Western companies have long been concerned about their ability to compete fairly in the Chinese market. They are also worried about Chinese regulations on cross-border data transfer which keep data from leaving the Chinese borders, as well as China's newly revised Counter-Espionage Law which may give the Chinese government more access to, and control over, corporate data. On the latter, the worry is that what companies considered normal business activities, such as market research, could become criminal activities. Crackdown on Western consultancies over Chinese national security concerns has been hampering foreign investment. More generally, reduced transparency of policymaking and regulatory uncertainty over data transfer, cybersecurity, and national security have made it harder for foreign firms to navigate Chinese markets. This already had significant effects on foreign direct investments (FDI) in China.
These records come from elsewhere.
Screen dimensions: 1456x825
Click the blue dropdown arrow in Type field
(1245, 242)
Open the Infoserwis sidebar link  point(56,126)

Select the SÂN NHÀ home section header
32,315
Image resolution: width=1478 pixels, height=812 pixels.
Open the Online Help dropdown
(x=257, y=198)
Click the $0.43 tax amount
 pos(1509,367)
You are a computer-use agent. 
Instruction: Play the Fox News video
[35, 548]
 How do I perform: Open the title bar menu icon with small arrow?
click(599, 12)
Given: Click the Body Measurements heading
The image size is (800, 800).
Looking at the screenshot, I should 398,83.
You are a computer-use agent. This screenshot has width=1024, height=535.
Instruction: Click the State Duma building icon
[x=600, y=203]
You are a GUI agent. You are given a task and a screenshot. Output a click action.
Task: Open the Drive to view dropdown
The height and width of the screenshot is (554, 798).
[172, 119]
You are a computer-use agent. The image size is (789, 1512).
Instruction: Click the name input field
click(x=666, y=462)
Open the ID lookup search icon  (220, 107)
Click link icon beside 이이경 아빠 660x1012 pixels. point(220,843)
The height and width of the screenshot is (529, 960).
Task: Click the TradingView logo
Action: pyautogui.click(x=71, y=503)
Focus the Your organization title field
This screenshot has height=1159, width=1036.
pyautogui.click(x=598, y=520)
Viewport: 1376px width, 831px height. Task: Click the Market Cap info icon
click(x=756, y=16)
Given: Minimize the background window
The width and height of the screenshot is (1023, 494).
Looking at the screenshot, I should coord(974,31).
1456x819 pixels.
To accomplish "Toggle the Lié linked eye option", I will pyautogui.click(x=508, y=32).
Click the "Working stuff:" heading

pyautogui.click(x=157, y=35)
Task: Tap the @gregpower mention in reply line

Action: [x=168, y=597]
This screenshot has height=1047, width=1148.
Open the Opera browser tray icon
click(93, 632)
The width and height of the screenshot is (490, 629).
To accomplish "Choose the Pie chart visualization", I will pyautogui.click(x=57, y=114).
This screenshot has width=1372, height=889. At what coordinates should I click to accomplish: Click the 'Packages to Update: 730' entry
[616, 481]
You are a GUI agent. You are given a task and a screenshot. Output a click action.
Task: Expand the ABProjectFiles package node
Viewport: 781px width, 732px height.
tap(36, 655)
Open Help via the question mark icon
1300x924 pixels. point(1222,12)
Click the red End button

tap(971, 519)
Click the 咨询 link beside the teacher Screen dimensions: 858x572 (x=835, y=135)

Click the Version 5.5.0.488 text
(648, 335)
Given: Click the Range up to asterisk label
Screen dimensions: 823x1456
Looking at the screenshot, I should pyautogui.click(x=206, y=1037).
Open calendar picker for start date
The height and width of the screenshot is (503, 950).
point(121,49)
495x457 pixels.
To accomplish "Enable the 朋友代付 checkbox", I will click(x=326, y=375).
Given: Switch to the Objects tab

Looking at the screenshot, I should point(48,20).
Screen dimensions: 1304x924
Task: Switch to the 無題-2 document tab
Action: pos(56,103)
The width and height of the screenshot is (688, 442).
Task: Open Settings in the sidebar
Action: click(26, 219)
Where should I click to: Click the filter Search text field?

There are two official data series on FDI, which differ in several respects. The most important difference is that the figures from the Ministry of Commerce (MofCom) only show gross inflows and do not take into account investments in the financial sector, reinvested earnings, and some other items. The FDI data from the current account (balance of payments), on the other hand, is a net figure, i.e. the balance of inflows and outflows of inward FDI:

  • MofCom figures show a 10% decline in (gross) FDI in dollar terms in 2023, the biggest drop since the global financial crisis (Chart 1).
  • The balance of payments data is more spectacular. They show a net outflow in the third quarter of 2023 for the first time in the data history. This was likely caused by foreign companies having withdrawn their direct investment from China.